Pelo menos trinta pessoas foram mortas em Kiev, segundo um balanço divulgado hoje pelas equipas de socorro, no pior ataque com drones e mísseis russos contra a capital ucraniana desde o início da guerra.

Kiev prometeu na quinta-feira retaliar contra Moscovo, que anunciou a intenção de prosseguir com os ataques.
“A Rússia ataca alvos civis apenas para obrigar a Ucrânia a renunciar ao seu Estado”, afirmou o Presidente ucraniano, Volodymyr Zelensky, que se deslocou ao local dos bombardeamentos, garantindo que a Ucrânia irá retaliar.
Mais de quatro anos após o início da invasão do país pelo exército russo, Moscovo lança regularmente ataques massivos, envolvendo centenas de drones e dezenas de mísseis, contra a Ucrânia e a capital.
Kiev, com meios muito mais limitados, nomeadamente em termos de mísseis, também intensificou os ataques contra o território russo, infligindo golpes, em particular, no setor petrolífero.
Na noite de quarta para quinta-feira, a Ucrânia foi alvo de 496 ataques com drones e de 74 com mísseis de diferentes tipos, dos quais 476 e 48, respetivamente, foram intercetados, segundo a Força Aérea ucraniana.
Kiev foi alvo de ataques específicos. Jornalistas da AFP ouviram explosões durante várias horas e o alerta aéreo durou mais de 11 horas seguidas.
Após a descoberta de três novos corpos nos escombros, o balanço do ataque voltou hoje a ser revisto em alta, para 30 mortos, segundo os serviços de emergência da capital.
O chefe da administração militar de Kiev, Tymour Tkachenko, tinha, pouco antes, anunciado o registo de 27 mortos e 91 feridos.
Partes inteiras de edifícios residenciais ruíram, um edifício que albergava ambulâncias foi atingido e, segundo a porta-voz da União Europeia, Anitta Hipper, os escombros caíram sobre um edifício que “albergava vários diplomatas”.

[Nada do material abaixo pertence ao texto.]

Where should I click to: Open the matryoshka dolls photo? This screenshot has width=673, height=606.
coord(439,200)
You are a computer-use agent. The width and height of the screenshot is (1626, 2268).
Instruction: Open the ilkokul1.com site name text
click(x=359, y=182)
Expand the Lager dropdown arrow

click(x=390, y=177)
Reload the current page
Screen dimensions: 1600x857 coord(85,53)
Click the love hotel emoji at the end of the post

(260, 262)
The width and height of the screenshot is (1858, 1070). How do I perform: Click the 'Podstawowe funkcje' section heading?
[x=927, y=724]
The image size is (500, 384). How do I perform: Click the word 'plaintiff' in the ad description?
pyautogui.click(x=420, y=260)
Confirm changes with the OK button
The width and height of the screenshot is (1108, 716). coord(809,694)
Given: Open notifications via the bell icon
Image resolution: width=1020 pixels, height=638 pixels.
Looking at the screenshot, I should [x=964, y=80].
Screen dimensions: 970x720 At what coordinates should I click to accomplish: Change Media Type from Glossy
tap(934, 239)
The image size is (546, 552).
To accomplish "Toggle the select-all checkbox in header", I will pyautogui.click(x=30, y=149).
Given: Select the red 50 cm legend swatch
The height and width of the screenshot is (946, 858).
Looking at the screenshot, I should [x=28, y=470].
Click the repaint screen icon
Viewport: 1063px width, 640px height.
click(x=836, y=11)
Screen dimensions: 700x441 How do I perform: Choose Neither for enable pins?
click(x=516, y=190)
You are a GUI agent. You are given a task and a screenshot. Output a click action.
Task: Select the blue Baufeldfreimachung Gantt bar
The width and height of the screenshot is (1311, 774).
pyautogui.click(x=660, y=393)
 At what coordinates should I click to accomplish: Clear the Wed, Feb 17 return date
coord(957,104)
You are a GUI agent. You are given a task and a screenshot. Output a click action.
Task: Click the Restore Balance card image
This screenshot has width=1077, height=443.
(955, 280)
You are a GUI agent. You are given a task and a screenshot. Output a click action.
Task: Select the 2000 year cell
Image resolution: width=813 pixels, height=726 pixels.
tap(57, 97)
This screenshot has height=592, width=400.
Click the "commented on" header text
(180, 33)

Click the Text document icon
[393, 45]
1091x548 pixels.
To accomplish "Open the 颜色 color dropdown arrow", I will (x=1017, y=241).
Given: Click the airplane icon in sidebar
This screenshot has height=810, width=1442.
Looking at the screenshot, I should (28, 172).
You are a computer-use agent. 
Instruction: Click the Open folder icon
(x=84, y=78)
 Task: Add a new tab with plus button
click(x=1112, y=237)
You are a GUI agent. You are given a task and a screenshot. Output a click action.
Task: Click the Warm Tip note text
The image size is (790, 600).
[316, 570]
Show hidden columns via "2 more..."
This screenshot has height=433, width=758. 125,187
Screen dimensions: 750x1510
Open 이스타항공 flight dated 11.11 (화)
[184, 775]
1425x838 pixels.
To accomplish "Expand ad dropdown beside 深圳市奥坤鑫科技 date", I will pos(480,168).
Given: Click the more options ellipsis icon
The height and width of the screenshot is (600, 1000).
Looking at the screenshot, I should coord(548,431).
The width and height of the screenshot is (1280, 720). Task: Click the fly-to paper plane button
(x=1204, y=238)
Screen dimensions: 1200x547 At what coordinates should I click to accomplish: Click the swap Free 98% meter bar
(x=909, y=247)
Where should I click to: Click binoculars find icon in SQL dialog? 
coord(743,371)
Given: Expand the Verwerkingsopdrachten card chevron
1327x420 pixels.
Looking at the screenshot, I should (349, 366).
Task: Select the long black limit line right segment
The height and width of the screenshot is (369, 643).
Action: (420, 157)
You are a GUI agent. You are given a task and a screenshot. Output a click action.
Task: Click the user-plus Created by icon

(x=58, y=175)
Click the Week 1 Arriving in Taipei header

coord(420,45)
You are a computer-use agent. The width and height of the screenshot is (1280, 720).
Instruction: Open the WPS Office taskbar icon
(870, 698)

Um dos principais armazéns da Cruz Vermelha ucraniana, que continha ajuda humanitária, também foi “destruído”.
Trata-se do ataque “mais massivo” contra a capital desde o início da invasão russa da Ucrânia em 2022, afirmou o presidente da câmara de Kiev, Vitali Klitschko, que declarou hoje um “dia de luto”.
“A Rússia vai continuar a aumentar a pressão sobre o regime de Kiev para conseguir alcançar os objetivos a que se propôs”, declarou o porta-voz do Kremlin, Dmitri Peskov, a jornalistas, entre os quais da agência France-Presse (AFP).
Zelensky exortou, por seu lado, os aliados da Ucrânia a fornecerem mais meios de defesa antiaérea ao país. O chefe de Estado manifestou ainda a esperança de que o assunto seja abordado na cimeira da NATO, prevista para os próximos dias 07 e 08 em Ancara.
O Presidente norte-americano, Donald Trump, que, desde o regresso ao poder, tem vindo a envidar esforços para mediar o conflito, afirmou desejar um acordo de paz entre Kiev e Moscovo para pôr fim aos “massacres sem sentido”.
Segundo Berlim, o ataque russo sublinha que “Putin não demonstra qualquer vontade de negociar”. Paris também denunciou a “obstinação” de Moscovo em prosseguir a guerra.
O secretário-geral da ONU, António Guterres, “condenou veementemente” o ataque e apelou à “desescalada” e a um cessar-fogo.
Já o Ministério da Defesa russo referiu-se a um “ataque massivo” levado a cabo “em resposta aos ataques terroristas do regime de Kiev contra infraestruturas civis”, assegurando que os alvos dos ataques contra Kiev e contra a região da capital foram “empresas da indústria militar e instalações energéticas”.
Nas ruas de Kiev, os habitantes acorreram aos abrigos, alguns com colchões debaixo do braço. Cerca de 52.000 pessoas, incluindo 4.500 crianças, refugiaram-se no metro, no maior afluxo registado durante a noite nos últimos anos, segundo o operador do metro da capital.
Em retaliação aos ataques russos, a Ucrânia intensificou os ataques contra refinarias e depósitos de petróleo na Rússia, provocando escassez de combustível no país.
Na noite de quarta para quinta-feira, na Rússia, um civil foi morto na região de Belgorod, na fronteira com a Ucrânia, e outro na região de Nijni Novgorod, a 400 quilómetros a leste de Moscovo, em ataques com drones, segundo as autoridades locais russas.